Fünf Minuten vor Ende der Vorlesung bemerke ich, dass den Zuhörern die Zeit nicht mehr reichen wird, die Aufgabe an der Tafel zu verstehen und abzuschreiben. Also kündige ich an, die Tafel abzufotografieren, damit wir nächstes Mal an der selben Stelle auf dem Tablet weiter machen können. Mein Smartphone hat noch 1% Akku, die Kamera des Tablets ist unscharf, weil verkratzt – das mit dem Foto wird nix.

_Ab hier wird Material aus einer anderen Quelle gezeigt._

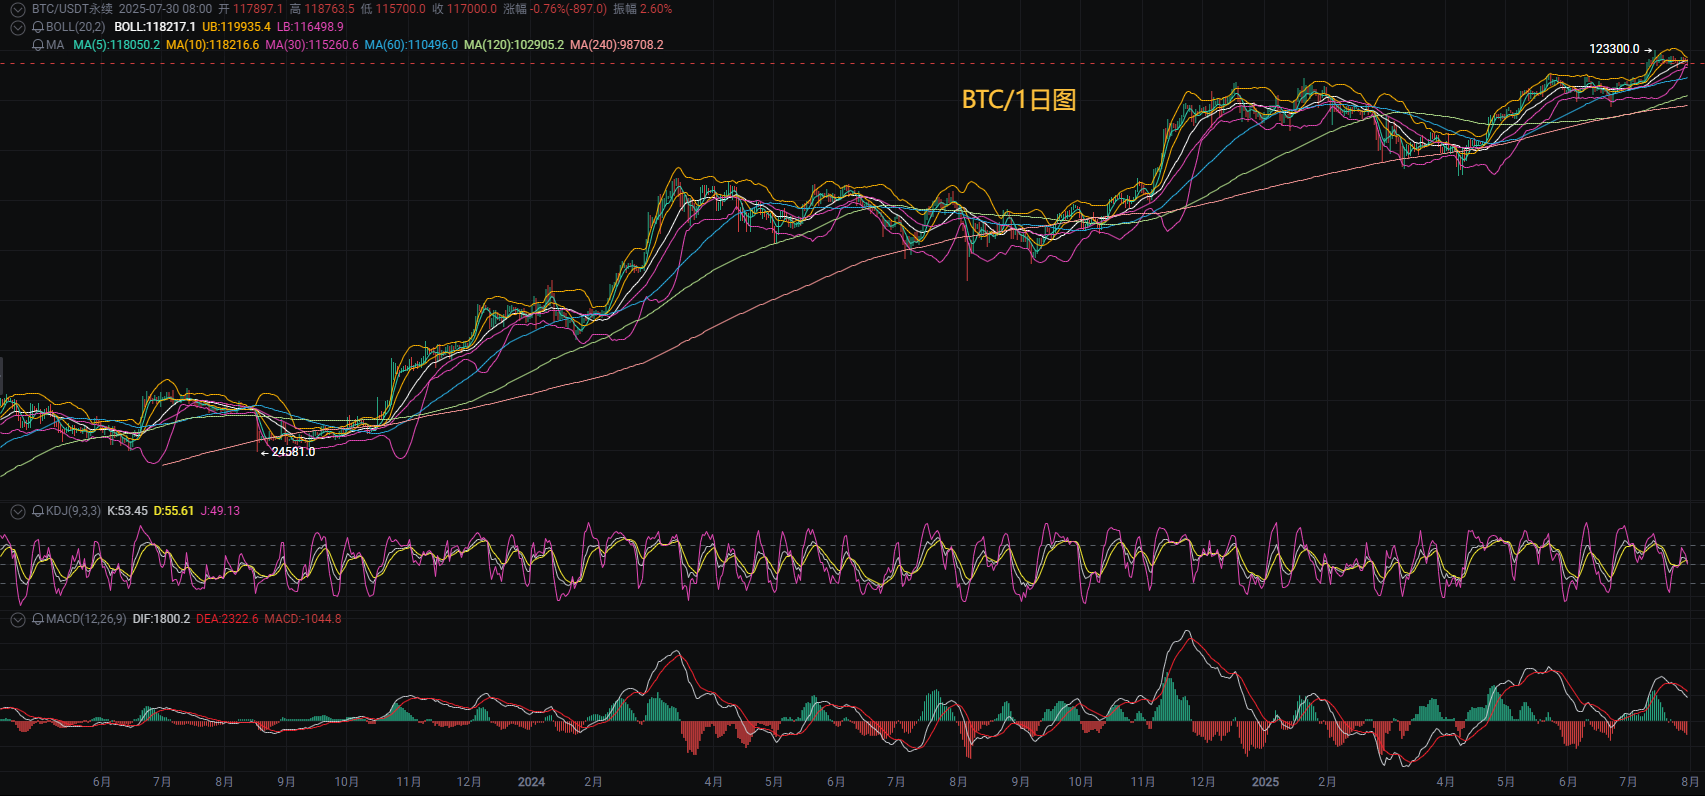Viewport: 1705px width, 796px height.
Task: Open MACD(12,26,9) indicator settings label
Action: (86, 619)

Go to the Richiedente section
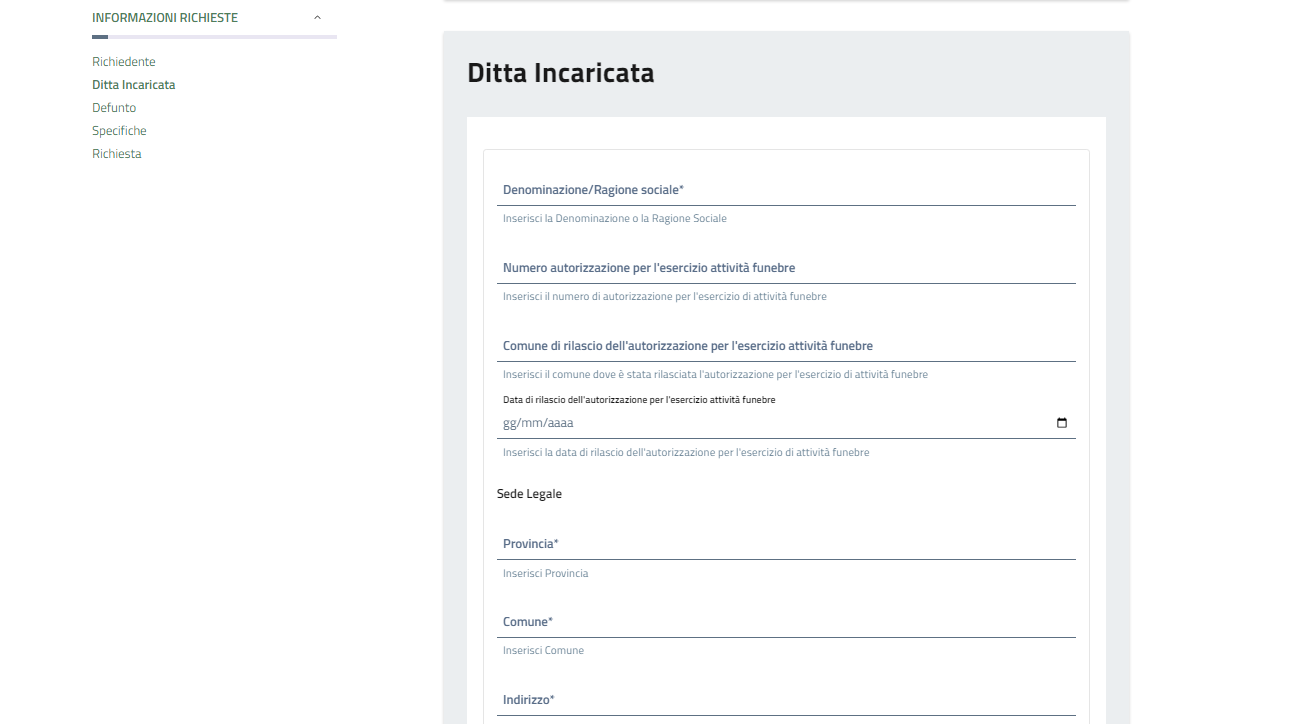click(124, 62)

Ich bitte die Studierenden ein Foto zu machen und mir zu schicken. Ein Student schräg in der ersten Reihe zeigt mir sofort das Ergebnis auf seinem Tablet: “passt so?”.
Das Foto ist perfekt und so gerade, als wäre er mittig vor der Tafel gestanden! Keine Verzerrung durch die Perspektive von schräg seitlich, nur ein kleines weißes Eck zeugt von der Entzerrung . Er zeigt mir die zugehörige App “OfficeLens”, die die Tafelbegrenzungen automatisch findet und das Bild gerade rechnet. Ich bin beeindruckt und freue mich, dass die Zukunft wieder etwas näher gerückt ist.
In der unmittelbar darauffolgenden Vorlesung “Bildverarbeitung” schwärme ich, immer noch beeindruckt, den Studierenden dort von dieser praktischen Alltagsanwendung von Bildverarbeitungsalgorithmen vor und empfehle ihnen die App. Sie hören mir interessiert zu, und fragen, ob ich schon wüsste, dass ihnen das Abfotografieren der Tafel gerade explizit und sehr ausführlich verboten wurde. Ein Kollege hat ihnen die Ohren gewaschen, dass das verboten sei und dafür grundsätzlich die schriftliche Genehmigung des Tafelautors nötig wäre. Und zwar für jedes einzelne Foto!
Beim Mittagessen erzähle ich den Kolleginnen und Kollegen davon und erfahre, dass die Gespräche der Hochschulen mit der VG-Wort zum Thema Urheberrecht schwierig sind.
Ab 2016 muss jede verwendete Quelle in einem Vorlesungsskript seitenweise einzeln an die VG-Wort gemeldet und bezahlt werden. Sogar wenn das Skript passwortgeschützt nur einem kleinen Hörerkreis zugänglich ist.
In diesem Fall, so sagen die Kollegen, würden sie auf die Herausgabe eines Skripts in elektronischer Form lieber ganz verzichten, nur Literaturlisten verteilen und in der Vorlesung komplett auf das gute alte Vorlesen setzen.